As Democrats and Republicans argue about how to spread the pain of health-care spending cuts, one group has been curiously excluded from the discussion: doctors. There's good reason to change that.
Everybody likes doctors. They deliver our babies, treat our ailments and often save our lives. In surveys of public trust, they rate higher than college teachers, police, even clergy, and vastly higher than journalists or politicians. Norman Rockwell painted doctors as kind, patient and wise. You probably hope your child marries one.
That public adulation is one reason why the 2010 health- care law, which imposed immediate and heavy cuts on hospitals, drugmakers and insurers, left doctors relatively untouched. A 1997 law that reduces doctors' Medicare payments is consistently overridden by Congress. And none of the proposals for entitlement reform now circulating around Washington calls for significant sacrifices from physicians.
It's worth asking whether doctors, who account for almost one-fifth of health spending, really need the special treatment.
After practicing for six years, the average U.S. family- medicine doctor makes $200,000; the average general surgeon, $350,000; and the average urologist, $400,000. (Spinal surgeons make $625,000.) Office- and clinic-based doctors are the most likely of any job category — except for securities and investment lawyers — to be in the top 1 percent of earners.
No other developed country pays doctors this much. In 2004, general practitioners in the United States were estimated to earn double — measured by purchasing power — the median for 21 nations in the Organization for Economic Cooperation and Development; for specialists, the difference was almost threefold.
Those earnings reflect higher payments per service. Last year, a routine visit to a U.S. doctor cost commercial insurers $89 on average, compared with $64 in Switzerland, $40 in Germany and $23 in France. For a normal birth in the U.S., doctors were paid an average of $3,390; in France they got $449. For a hip replacement, American doctors' average fee was $2,966, while in Spain it was $1,123.

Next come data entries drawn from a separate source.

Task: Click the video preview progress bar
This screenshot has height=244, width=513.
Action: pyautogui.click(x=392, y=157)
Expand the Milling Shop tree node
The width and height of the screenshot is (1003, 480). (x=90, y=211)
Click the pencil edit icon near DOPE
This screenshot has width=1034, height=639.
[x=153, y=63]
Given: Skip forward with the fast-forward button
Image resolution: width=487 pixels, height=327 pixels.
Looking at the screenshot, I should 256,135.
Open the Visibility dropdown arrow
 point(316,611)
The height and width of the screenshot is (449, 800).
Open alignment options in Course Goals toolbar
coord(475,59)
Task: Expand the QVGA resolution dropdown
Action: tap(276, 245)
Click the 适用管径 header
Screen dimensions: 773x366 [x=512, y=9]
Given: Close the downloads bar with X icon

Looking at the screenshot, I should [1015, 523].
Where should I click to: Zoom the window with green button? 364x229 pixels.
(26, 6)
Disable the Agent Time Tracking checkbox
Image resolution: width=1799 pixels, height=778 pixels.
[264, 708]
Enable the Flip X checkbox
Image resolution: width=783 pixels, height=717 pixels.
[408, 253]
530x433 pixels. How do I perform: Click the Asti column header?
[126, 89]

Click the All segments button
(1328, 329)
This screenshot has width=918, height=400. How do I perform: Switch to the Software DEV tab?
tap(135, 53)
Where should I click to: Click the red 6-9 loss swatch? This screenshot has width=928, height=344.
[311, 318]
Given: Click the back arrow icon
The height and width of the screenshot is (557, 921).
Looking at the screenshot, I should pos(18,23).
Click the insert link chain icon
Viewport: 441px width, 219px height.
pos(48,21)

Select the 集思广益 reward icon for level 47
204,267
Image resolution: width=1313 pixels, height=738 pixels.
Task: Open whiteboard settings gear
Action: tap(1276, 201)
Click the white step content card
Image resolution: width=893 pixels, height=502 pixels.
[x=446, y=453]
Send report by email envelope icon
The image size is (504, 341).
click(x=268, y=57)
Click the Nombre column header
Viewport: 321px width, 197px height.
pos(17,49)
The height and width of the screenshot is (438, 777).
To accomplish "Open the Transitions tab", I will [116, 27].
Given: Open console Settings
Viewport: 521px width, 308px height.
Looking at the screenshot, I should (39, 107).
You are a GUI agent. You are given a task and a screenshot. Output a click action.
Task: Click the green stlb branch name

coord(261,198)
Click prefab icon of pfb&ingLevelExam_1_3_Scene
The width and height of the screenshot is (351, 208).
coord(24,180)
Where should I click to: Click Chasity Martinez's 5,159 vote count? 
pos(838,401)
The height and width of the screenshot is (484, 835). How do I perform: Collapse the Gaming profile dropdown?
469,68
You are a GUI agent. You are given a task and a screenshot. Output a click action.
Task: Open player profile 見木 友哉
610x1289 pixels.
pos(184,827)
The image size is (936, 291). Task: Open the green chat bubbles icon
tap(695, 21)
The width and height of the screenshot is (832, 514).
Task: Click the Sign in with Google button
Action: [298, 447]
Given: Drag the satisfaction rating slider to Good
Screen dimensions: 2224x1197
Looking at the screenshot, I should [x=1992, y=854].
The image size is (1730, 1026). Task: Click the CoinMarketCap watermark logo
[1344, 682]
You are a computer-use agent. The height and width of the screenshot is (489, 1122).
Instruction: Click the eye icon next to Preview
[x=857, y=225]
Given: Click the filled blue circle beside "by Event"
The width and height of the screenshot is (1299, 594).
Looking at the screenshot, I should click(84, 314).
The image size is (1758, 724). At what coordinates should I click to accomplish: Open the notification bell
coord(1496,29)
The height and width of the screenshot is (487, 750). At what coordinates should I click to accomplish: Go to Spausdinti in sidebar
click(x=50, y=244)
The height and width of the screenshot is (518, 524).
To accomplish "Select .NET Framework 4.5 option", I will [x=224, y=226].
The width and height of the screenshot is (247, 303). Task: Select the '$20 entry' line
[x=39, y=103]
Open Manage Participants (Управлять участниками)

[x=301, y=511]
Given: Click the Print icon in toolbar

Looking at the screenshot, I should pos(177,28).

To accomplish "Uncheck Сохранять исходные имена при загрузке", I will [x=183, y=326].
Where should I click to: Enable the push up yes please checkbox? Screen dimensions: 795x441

What explains the higher pay in the U.S.? Muscular lobbying may help. Over the past 15 years, the American Medical Association has spent $278 million lobbying the federal government — more than any other group save the U.S. Chamber of Commerce and General Electric Co. That puts doctors ahead of the largest oil and defense companies in spending to influence policy makers.
Certainly, nobody should begrudge doctors a generous financial reward: They train for years, and we ask a lot of them. Even so, the arguments in support of maintaining their current levels of pay aren't as convincing as they might seem.
One such argument is the cost of their education. Of the medical students who graduated this year, 86 percent had loans, averaging $167,000. But 30 percent of those graduates said they planned to enter loan forgiveness or repayment programs. And for those who don't, a recent study in the Journal of the Association of American Medical Colleges found that even a primary-care physician with a starting salary of $145,000 can afford to pay off a $150,000 loan in 10 years.
Another argument is the cost of medical-malpractice insurance. Premiums vary by region and specialty: A doctor of internal medicine can pay anywhere from $6,000 a year in Arkansas to $46,000 in Miami, according to the Medical Liability Monitor, a trade publication. Specialists in higher-risk areas, such as obstetrics, pay more.
But average malpractice premiums have fallen for each of the past five years, and were flat the two years before that, driven by what the Medical Liability Monitor calls a "historically low" number of claims. And some states have begun capping malpractice awards.
A third argument is that the nation faces a doctor shortage, as older physicians retire, baby boomers require more care and the health-care law provides coverage to more Americans.
But that shortage is driven by a funding dispute between hospitals and the federal government, over whether Congress should increase subsidies, paid through the Medicare program, for medical residencies. It has nothing to do with people's desire to become doctors: The number of medical-school applicants this year exceeded 45,000, about 35 percent more than a decade ago.
So what's the answer? One option is to cut Medicare rates for specialists, using part of the savings to fund current rates or even gradual increases for primary-care physicians. That would ease some of the pressure on the broader economy, because Medicare rates affect payments by private insurers. It would also change the incentives that drive so many medical students away from family medicine toward more lucrative specialties.
Another option is to replace the current law on Medicare payment rates, which Congress consistently overrides, with legislation that would reduce payments by a smaller amount for all doctors and link them to the rate of economic growth. Congress has failed to stick to this approach before, but if lawmakers believe their own rhetoric about the dangers of rising Medicare costs, this is one way to act on it.
The government could also make an end run around doctors by allowing nurses and physicians' assistants to do more of the work. That possibility alone, which would reduce the role of doctors, and therefore their leverage, should give them an incentive to compromise.
The solutions aren't easy. But the question isn't whether doctors deserve to be paid less. It's whether they deserve a level of protection that's unlikely to be afforded hospitals, nursing homes or Medicare beneficiaries.
Excluding doctors from spending cuts means greater sacrifice from the rest of the health-care world — including their own patients. That's not a picture Norman Rockwell ever painted.
Christopher Flavelle is a health-care policy analyst for Bloomberg Government.